# Why did ou start working out???



## GFR (Sep 5, 2005)

What made you hit the gym?


----------



## buildingup (Sep 5, 2005)

YOU COCK! make your own polls!


----------



## HardTrainer (Sep 5, 2005)

To get bigger and stronger............


----------



## GFR (Sep 5, 2005)

buildingup said:
			
		

> YOU COCK! make your own polls!


If you are going to do something, do it right


----------



## GFR (Sep 5, 2005)

HardTrainer said:
			
		

> To get bigger and stronger............


That would fall under sports


----------



## buildingup (Sep 5, 2005)

im going to boycott your little poll!


----------



## GFR (Sep 5, 2005)

buildingup said:
			
		

> im going to boycott your little poll!


my poll is not little


----------



## The Monkey Man (Sep 5, 2005)

Hasn't this already been done....

(Vieope again) -


----------



## GFR (Sep 5, 2005)

The Monkey Man said:
			
		

> Hasn't this already been done....
> 
> (Vieope again) -


shut it


----------



## buildingup (Sep 5, 2005)

yes monkey man and more people participated in my poll!


----------



## KEFE (Sep 5, 2005)

To be a Bodybuilder  and im alone in that catogory


----------



## buildingup (Sep 5, 2005)

KEFE said:
			
		

> To be a Bodybuilder  and im alone in that catogory


go to the other poll idiot! this one is a fake poll!


----------



## KEFE (Sep 5, 2005)

gemme a linlk


----------



## buildingup (Sep 5, 2005)

http://www.ironmagazineforums.com/showthread.php?t=52939&highlight=start


----------



## GFR (Sep 5, 2005)

buildingup said:
			
		

> http://www.ironmagazineforums.com/showthread.php?t=52939&highlight=start


Here is a link to one of the worst polls ever


----------



## buildingup (Sep 5, 2005)

ForemanRules said:
			
		

> Here is a link to one of the best polls ever and my penis is three inches tall


thanks foreman!


----------



## Flakko (Sep 5, 2005)

When I was in my third year of high school I had a teacher who was huge! And one day me and my best friend found him in the gym he was working out, so we wanted to be like him, so that's why I first joined a gym back in 1998.


----------



## GFR (Sep 5, 2005)

buildingup said:
			
		

> thanks foreman!


Do you think about my penis often?


----------



## buildingup (Sep 5, 2005)

Flakko said:
			
		

> When I was in my third year of high school I had a teacher who was huge! And one day me and my best friend found him in the gym he was working out, so we wanted to be like him, so that's why I first joined a gym back in 1998.
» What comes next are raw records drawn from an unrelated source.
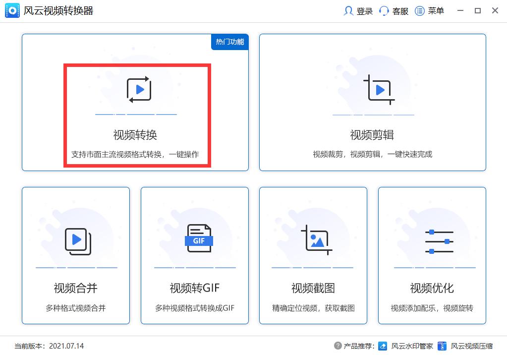Click the 热门功能 badge
This screenshot has width=507, height=355.
[229, 43]
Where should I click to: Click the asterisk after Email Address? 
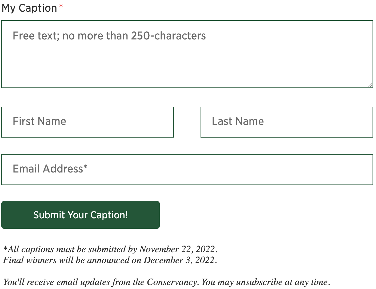pyautogui.click(x=85, y=167)
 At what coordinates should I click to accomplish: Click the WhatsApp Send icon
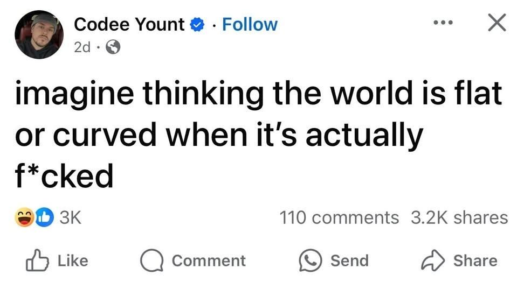(311, 261)
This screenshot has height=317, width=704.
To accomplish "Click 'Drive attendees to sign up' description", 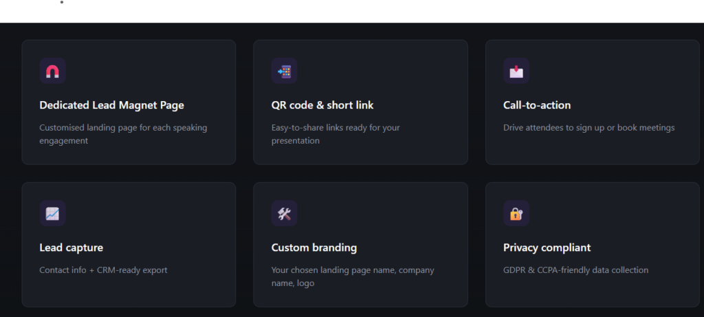I will 589,128.
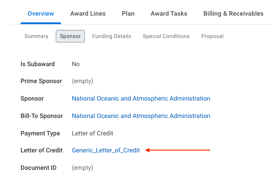Click the Document ID (empty) value
The width and height of the screenshot is (273, 181).
[x=83, y=168]
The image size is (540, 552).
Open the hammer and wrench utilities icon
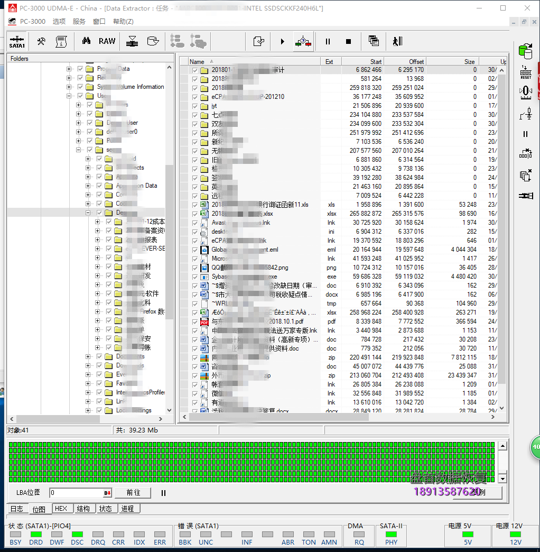(41, 41)
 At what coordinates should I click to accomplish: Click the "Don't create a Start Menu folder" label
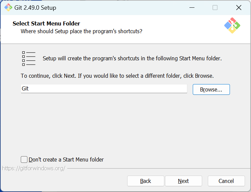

click on the link, this poll is a joke!


----------



## GFR (Sep 5, 2005)

The Monkey Man said:
			
		

> Hasn't this already been done....
> 
> (Vieope again) -


----------



## The Monkey Man (Sep 5, 2005)

Sorry, but it had -


----------



## CowPimp (Sep 5, 2005)

Initially it was because I wanted to be healthy.  So, I took weight training in high school.  I enjoyed it but ended up slacking off.  Years later I found lifting again and haven't turned back since.


----------



## icanrace (Sep 5, 2005)

to try to look better for the women


----------



## buildingup (Sep 5, 2005)

http://www.ironmagazineforums.com/showthread.php?t=52939


----------



## buildingup (Sep 5, 2005)

http://www.ironmagazineforums.com/showthread.php?t=52939 click


----------



## Squaggleboggin (Sep 5, 2005)

I have many reasons: I want to be as strong as possible and find out what my limits are; I want to discipline myself; I want to continue to be able to own my older asshole brother in a fight; I want to be able to defend myself if and when the time comes; I want everyday things I do to be easier; I want people to respect me; I want to shatter stereotypes; I want to be as healthy as possible for as long as possible.


----------



## Vieope (Sep 5, 2005)

The Monkey Man said:
			
		

> Hasn't this already been done....
> 
> (Vieope again) -


----------



## GFR (Sep 5, 2005)

Vieope said:
			
		

>


Nope! I dont see a poll about that in your history   



http://www.ironmagazineforums.com/s...ead.php?t=49485


----------



## bigss75 (Sep 5, 2005)

I started when i was around 12 or 13 to get in better shape in football. I have now been sorta reborn into the gym because I use to just lift eat crap and drink too much but after a run in with the law I have cleaned up and actually starting to live a real bodybuilding lifestyle.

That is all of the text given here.